→ TASK REQUIREMENTS
1. Answer these questions from the Polk County passage:
(a) In what year was the county organized?
(b) For roughly what distance does the Platte River flow on the county's northwestern border?
(c) How many miles of hedging are reported?
2. Write a continuation of the Polk County passage, starting after its final sentence.

→ SOURCE PASSAGE
[Start]
Polk County was created in 1856 and organized in 1870. It is located in the middle-eastern part of the State, and is bounded on the north by the Platte River--which separates it from Merrick and Platte Counties,--east by Butler, south by York and west by Hamilton County, containing about 425 square miles, or 272,000 acres, at an average elevation of 1,600 feet above the sea level.
WATER COURSES.--The Platte River flows on the northwestern border of the County, a distance of about thirty-five miles, and receives several small creeks. The central and southern portions of the County are watered by the North Fork of the Big Blue River and tributaries. The Blue affords good mill advantages.
TIMBER.--1,865 acres, or 1,124,610 forest trees are reported under cultivation. Large domestic groves adorn almost every quarter section of land that is improved. Considerable natural timber is found along the streams. Twelve miles of hedging are reported.
FRUIT.--10,567 apple trees, 221 pear, 7161 peach, 2,259 plum, 1,227 cherry, and 2,764 grape vines are returned.
[End]
→ Raw records
[Start]
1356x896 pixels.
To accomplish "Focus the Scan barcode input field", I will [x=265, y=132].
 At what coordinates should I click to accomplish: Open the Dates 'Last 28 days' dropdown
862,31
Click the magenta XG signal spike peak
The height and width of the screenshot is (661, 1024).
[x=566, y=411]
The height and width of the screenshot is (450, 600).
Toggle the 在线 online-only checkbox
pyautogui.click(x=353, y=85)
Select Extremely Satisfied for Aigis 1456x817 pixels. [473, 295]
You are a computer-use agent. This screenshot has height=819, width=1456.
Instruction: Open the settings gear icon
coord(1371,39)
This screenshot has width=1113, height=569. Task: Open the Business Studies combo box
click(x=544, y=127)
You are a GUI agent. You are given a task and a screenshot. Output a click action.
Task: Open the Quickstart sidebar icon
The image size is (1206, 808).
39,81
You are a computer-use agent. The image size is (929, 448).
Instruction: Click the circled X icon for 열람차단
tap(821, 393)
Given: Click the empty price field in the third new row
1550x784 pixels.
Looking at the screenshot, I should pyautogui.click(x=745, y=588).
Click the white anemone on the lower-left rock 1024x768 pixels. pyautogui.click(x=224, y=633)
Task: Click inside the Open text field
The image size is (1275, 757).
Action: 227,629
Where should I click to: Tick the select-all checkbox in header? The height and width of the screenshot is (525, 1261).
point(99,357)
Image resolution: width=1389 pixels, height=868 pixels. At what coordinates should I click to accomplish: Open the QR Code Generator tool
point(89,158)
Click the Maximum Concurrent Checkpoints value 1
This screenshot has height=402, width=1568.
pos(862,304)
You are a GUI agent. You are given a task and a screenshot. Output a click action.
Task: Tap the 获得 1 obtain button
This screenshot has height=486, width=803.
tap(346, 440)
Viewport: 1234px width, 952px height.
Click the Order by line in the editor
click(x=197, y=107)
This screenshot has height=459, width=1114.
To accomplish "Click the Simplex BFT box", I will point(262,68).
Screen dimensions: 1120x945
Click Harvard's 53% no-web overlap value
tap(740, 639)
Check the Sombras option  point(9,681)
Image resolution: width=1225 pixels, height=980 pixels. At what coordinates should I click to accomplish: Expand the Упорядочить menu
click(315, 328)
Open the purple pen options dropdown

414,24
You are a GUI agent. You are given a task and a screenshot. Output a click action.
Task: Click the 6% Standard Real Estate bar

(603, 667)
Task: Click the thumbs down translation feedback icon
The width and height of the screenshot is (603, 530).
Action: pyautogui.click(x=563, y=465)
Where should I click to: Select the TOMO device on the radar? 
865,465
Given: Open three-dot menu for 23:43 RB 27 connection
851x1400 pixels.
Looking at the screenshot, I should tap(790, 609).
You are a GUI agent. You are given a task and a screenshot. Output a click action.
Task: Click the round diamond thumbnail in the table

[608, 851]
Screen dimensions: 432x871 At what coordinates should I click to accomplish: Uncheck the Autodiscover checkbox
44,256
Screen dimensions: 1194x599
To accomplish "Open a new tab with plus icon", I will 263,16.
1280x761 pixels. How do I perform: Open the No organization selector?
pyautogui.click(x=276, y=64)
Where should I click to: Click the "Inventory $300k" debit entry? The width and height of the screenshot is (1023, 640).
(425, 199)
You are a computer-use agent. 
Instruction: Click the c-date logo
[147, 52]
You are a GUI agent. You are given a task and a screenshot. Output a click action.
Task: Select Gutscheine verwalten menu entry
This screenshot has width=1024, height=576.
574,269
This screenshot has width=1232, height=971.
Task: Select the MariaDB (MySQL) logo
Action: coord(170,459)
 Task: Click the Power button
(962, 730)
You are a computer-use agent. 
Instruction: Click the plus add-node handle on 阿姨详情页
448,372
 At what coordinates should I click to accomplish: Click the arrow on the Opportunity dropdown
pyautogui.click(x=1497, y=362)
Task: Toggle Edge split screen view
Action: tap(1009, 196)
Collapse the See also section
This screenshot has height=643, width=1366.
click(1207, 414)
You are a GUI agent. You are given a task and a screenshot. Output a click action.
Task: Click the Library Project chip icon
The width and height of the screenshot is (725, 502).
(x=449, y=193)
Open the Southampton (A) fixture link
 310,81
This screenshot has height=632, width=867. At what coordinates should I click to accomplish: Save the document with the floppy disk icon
[End]
→ ANSWERS TO THE EXERCISES
1.
(a) 1870
(b) About thirty-five miles
(c) Twelve miles

2.
CHARACTER OF THE LANDS.--About fifteen per cent. of the County is valley, the balance consisting of broad tables and gently rolling prairie, with occasional high bluff along the rivers. The valley of the Blue is very fine and can be cultivated to the water's edge. The soil is everywhere exceedingly rich and productive.
CROPS.--Acres under cultivation, 65,994. Winter wheat, 506 acres, 7,541 bushels; spring wheat, 32,131 acres, 398,540 bushels, rye, 2,817 acres, 37,692 bushels; corn, 17,840 acres, 601,484 bushels; barley, 1,196 acres, 28,524 bushels; sorghum, four acres, 339 gallons, flax, twenty six acres, 212 bushels; broom corn, 286 acres, eighty two tons; potatoes, 275 acres, 32,190 bushels.
HISTORICAL.--The first settlements are here given by Precincts as follows:
HACKBERRY PRECINCT is the oldest and one of the best settled. The North Blue runs through it from west to east. Thomas Donolly has the honor of being the first settler. He located in 1867, and was followed in the same year by Albert Seaver. In 1868, Mr. John Patterson and wife, with their sons, Richard, James and William, James Clark, John H. Mickey, and W. W. Maxwell made settlement. In 1869 Messrs. James Query and V. P. Davis settled on what is now known as Davis Creek, this creek taking its name from Mr. Davis.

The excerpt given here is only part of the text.